Grouper Users - Open Discussion List

["Hyzer, Chris" <>]

Add a jira please and we will address this...  probably by augmenting the 
privilege assignment WS and not by worrying about the underlying attribute 
assignments.

Or let me know and I can add a jira for you.

Thanks
Chris

-----Original Message-----
From: Vachon, Thomas 
[mailto:]
 
Sent: Tuesday, August 07, 2018 3:07 PM
To: Hyzer, Chris 
<>;
 

Subject: Re: [grouper-users] Grouper REST API for Privilege Inheritance

Yea, we mean via grouper-ws.

We can do it in the GUI, any groups or stems made after the inherit privilege 
is granted automatically gets the parents permissions.
________________________________________
From: Hyzer, Chris 
<>
Sent: Tuesday, August 7, 2018 15:00
To: Vachon, Thomas; 

Subject: RE: [grouper-users] Grouper REST API for Privilege Inheritance

When you say "API" you mean WS right?  If you give someone CREATE or ADMIN 
that doesn't inherit to descendant objects...

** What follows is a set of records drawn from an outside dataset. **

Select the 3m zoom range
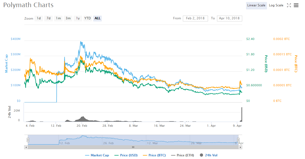Image resolution: width=305 pixels, height=159 pixels. click(x=68, y=18)
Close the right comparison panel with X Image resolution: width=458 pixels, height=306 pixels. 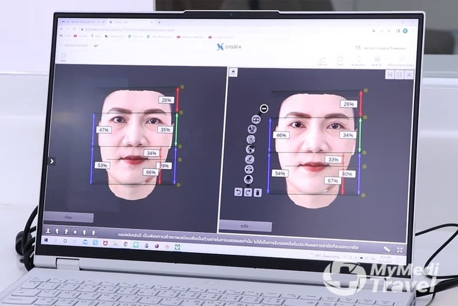click(409, 74)
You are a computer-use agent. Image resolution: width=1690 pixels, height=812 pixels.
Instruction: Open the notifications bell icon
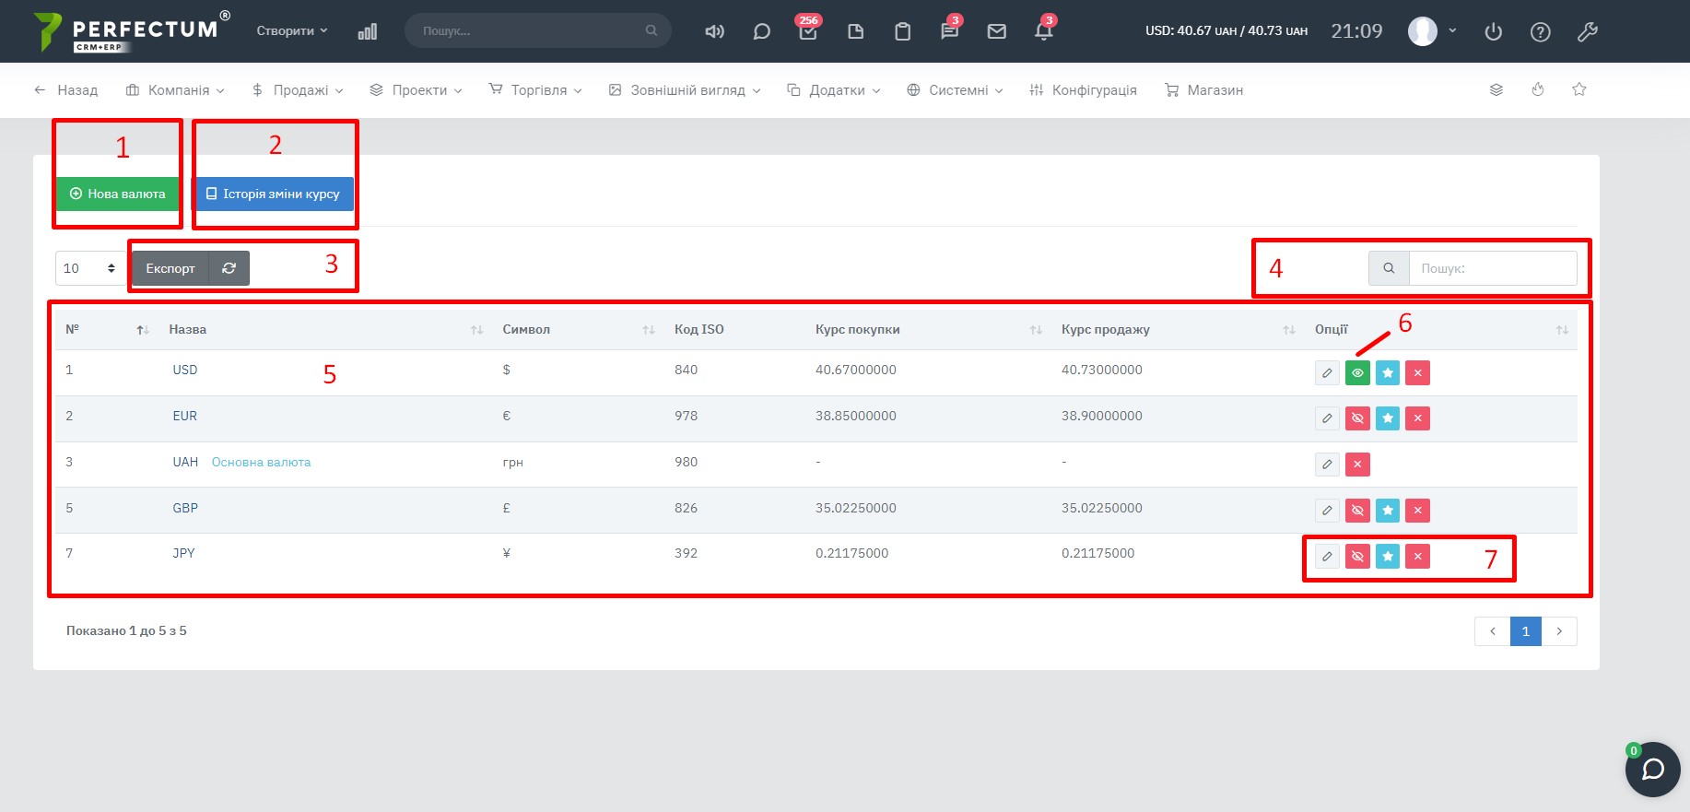click(x=1043, y=31)
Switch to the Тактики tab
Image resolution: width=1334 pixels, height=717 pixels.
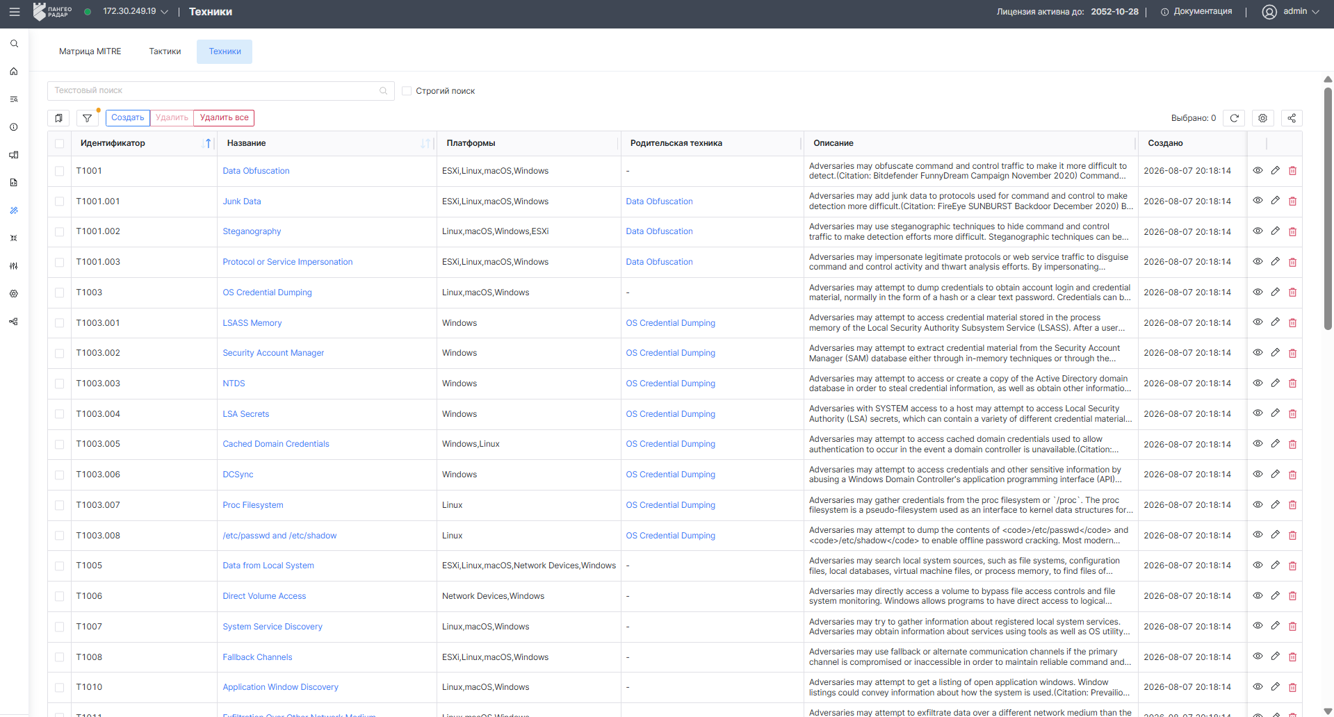click(165, 51)
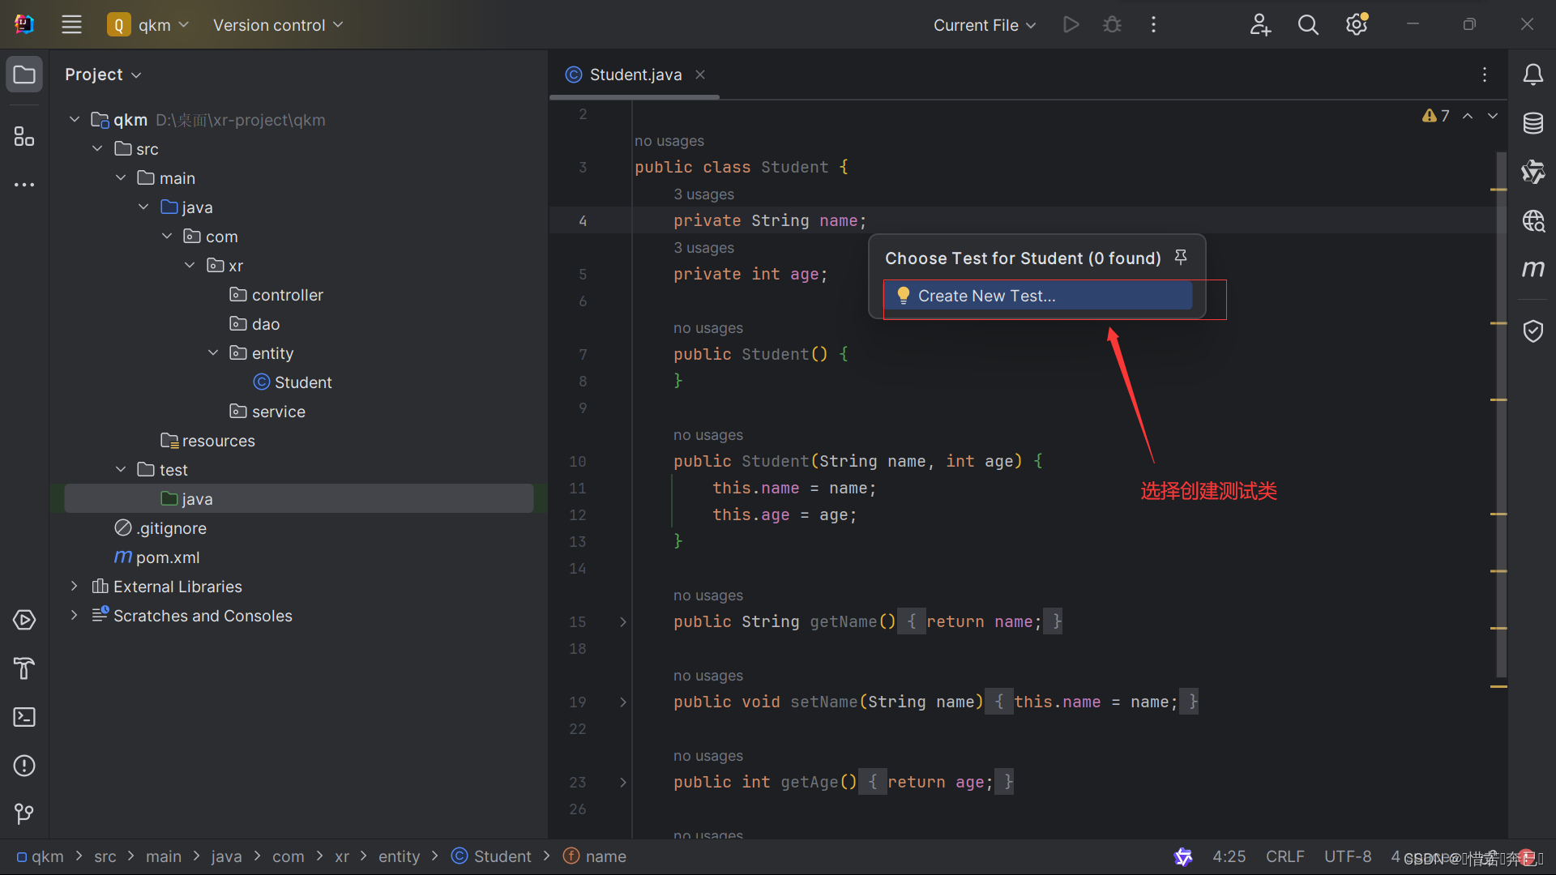This screenshot has height=875, width=1556.
Task: Toggle the pin icon in Choose Test popup
Action: tap(1180, 256)
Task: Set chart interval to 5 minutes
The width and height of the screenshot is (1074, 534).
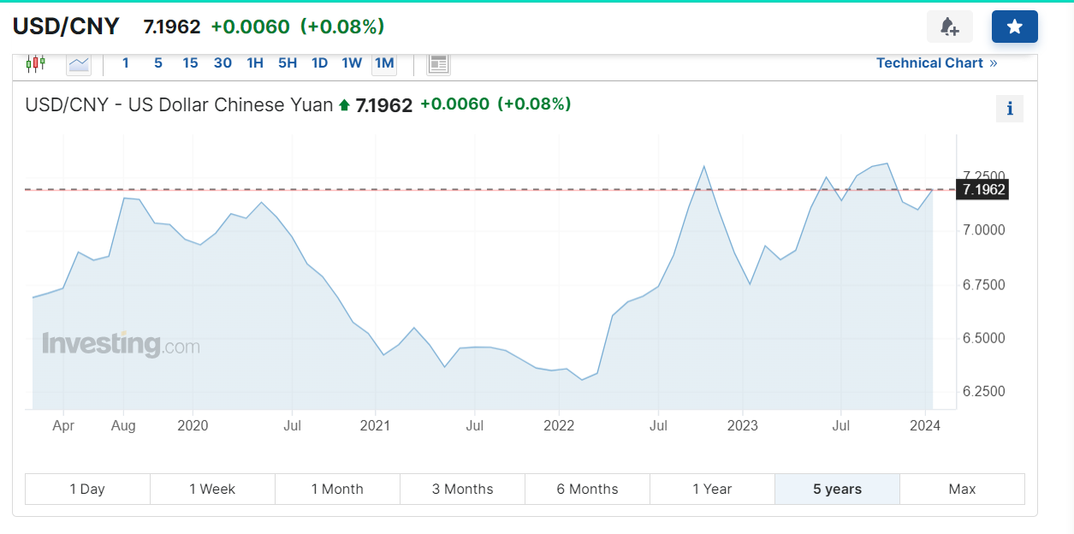Action: [x=158, y=63]
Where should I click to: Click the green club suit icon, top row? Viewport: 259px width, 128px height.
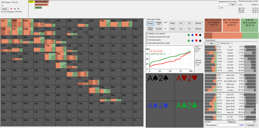(x=189, y=35)
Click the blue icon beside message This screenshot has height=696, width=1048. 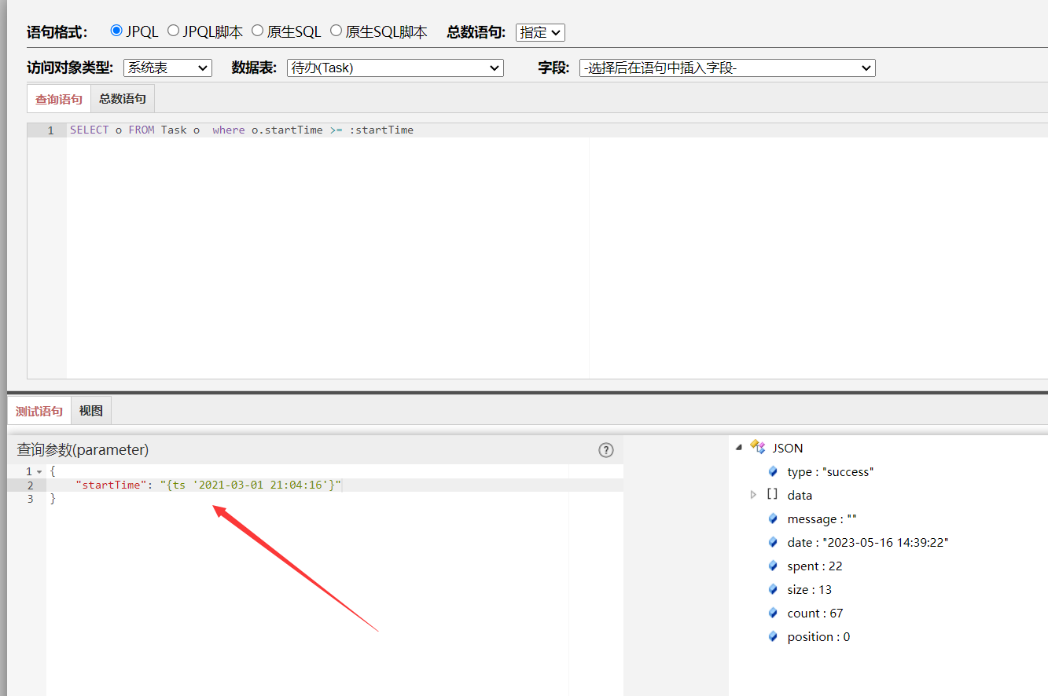click(x=774, y=518)
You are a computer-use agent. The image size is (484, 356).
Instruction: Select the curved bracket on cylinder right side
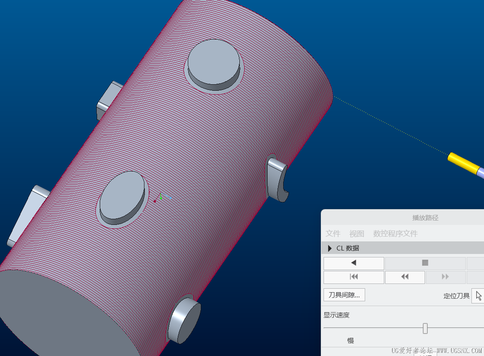coord(277,180)
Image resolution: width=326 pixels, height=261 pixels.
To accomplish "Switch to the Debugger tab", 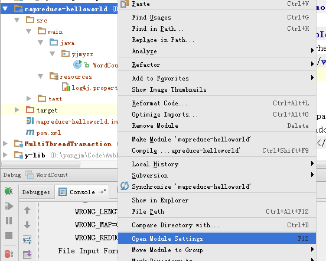I will pyautogui.click(x=37, y=192).
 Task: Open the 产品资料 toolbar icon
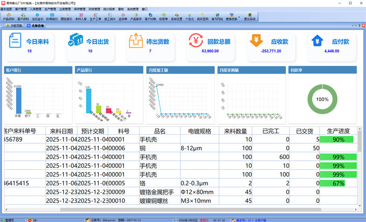coord(9,17)
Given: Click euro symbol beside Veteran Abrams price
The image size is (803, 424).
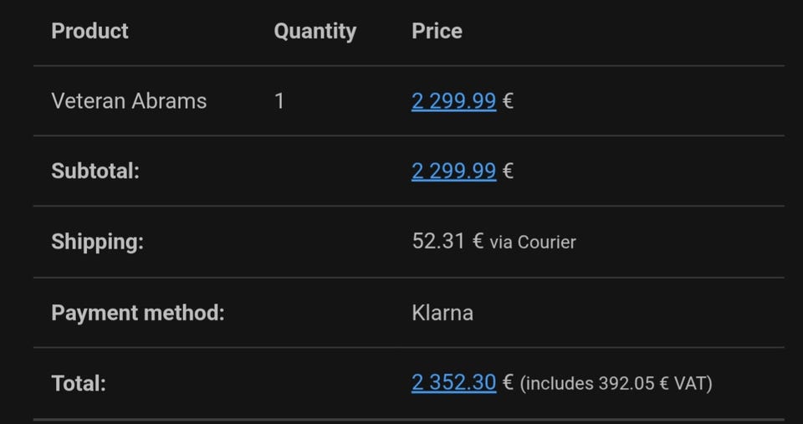Looking at the screenshot, I should (x=508, y=102).
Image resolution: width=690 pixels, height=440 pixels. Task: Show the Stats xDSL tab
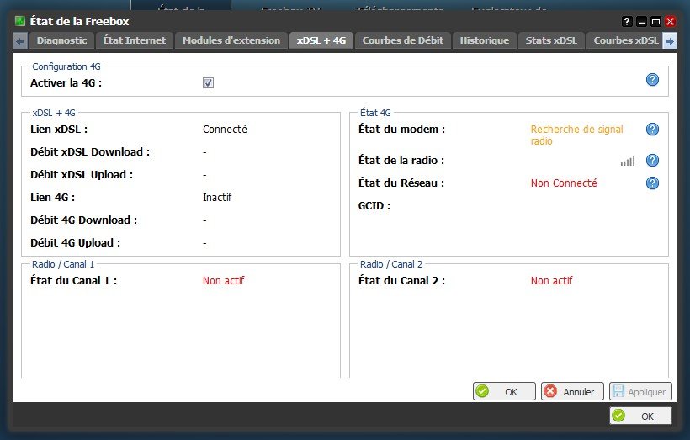point(551,40)
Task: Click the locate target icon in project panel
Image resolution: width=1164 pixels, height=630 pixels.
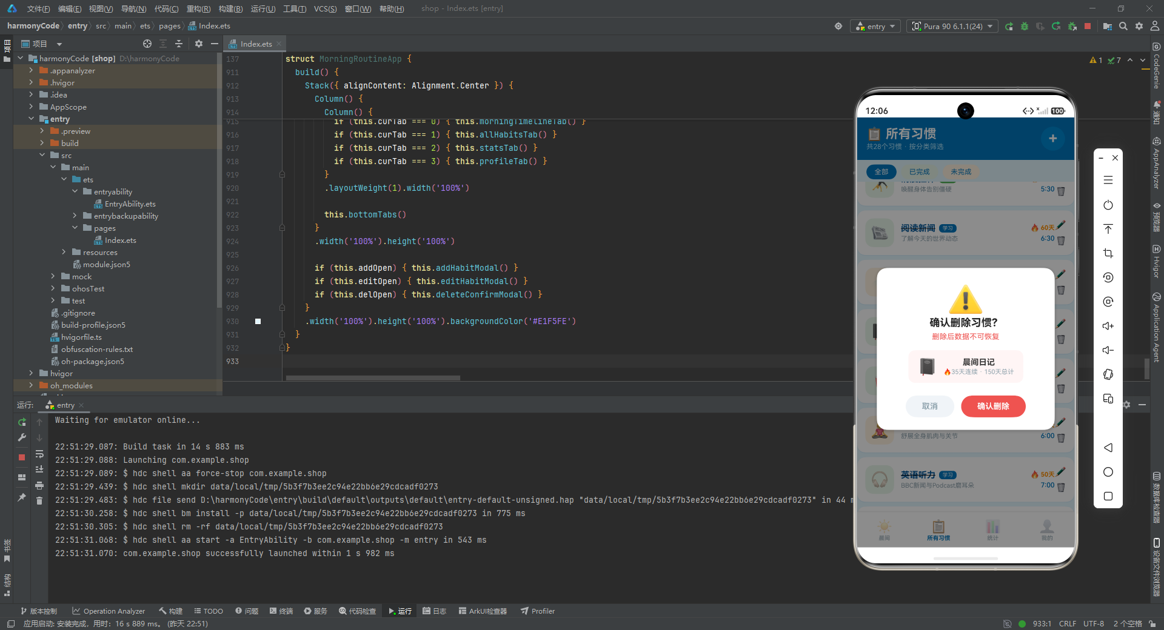Action: [x=147, y=44]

-----Original Message-----
From: Vachon, Thomas 
[mailto:]
Sent: Tuesday, August 07, 2018 2:58 PM
To: Hyzer, Chris 
<>;
 

Subject: Re: [grouper-users] Grouper REST API for Privilege Inheritance

Thanks Chris,

I don't quite grok the inherit problem still.  We want to set this up fully 
via the API. ll we do is give a known group CREATE on the stems and ADMIN on 
the groups on the top of the "local" stem
________________________________________
From: Hyzer, Chris 
<>
Sent: Tuesday, August 7, 2018 14:55
To: Vachon, Thomas; 

Subject: RE: [grouper-users] Grouper REST API for Privilege Inheritance

You can do composite groups with GroupSave.

https://spaces.at.internet2.edu/display/Grouper/Group+Save

For the inherited privs, in the UI it calls a method to inherit.  But it will 
also inherit from a daemon which runs nightly.  If you want it to run when 
you save a rule over WS, please open a jira and be explicit about the calls 
that you use to configure the privileges...

Thanks
Chris

-----Original Message-----
From: 

 
[mailto:]
 On Behalf Of 

Sent: Tuesday, August 07, 2018 2:47 PM
To: 

Subject: [grouper-users] Grouper REST API for Privilege Inheritance

Hi everyone,

We are trying to move automation more into the REST/grouper-ws land from the
GCLI where possible.  We have hit a wall on setting up inherited Grouper
permissions on a stem.

As you all know, but I'm going to say anyways, if you don't set the permission
inheritance up first, any groups and stems created don't get retroactively
applied permissions.  Since we do highly decentralized management, this poses
a large problem for us.

We have group, stem, and single-execution permissions setup via the API but I
am unable to decipher what needs to happen to get inherited permissions
applied via the API.  I will be committing this back to the community, so any
help is appreciated.

Also, for extra credit, if you can help me get composite groups working, that
would save us a bit more time as well.

Thank You,
Tom Vachon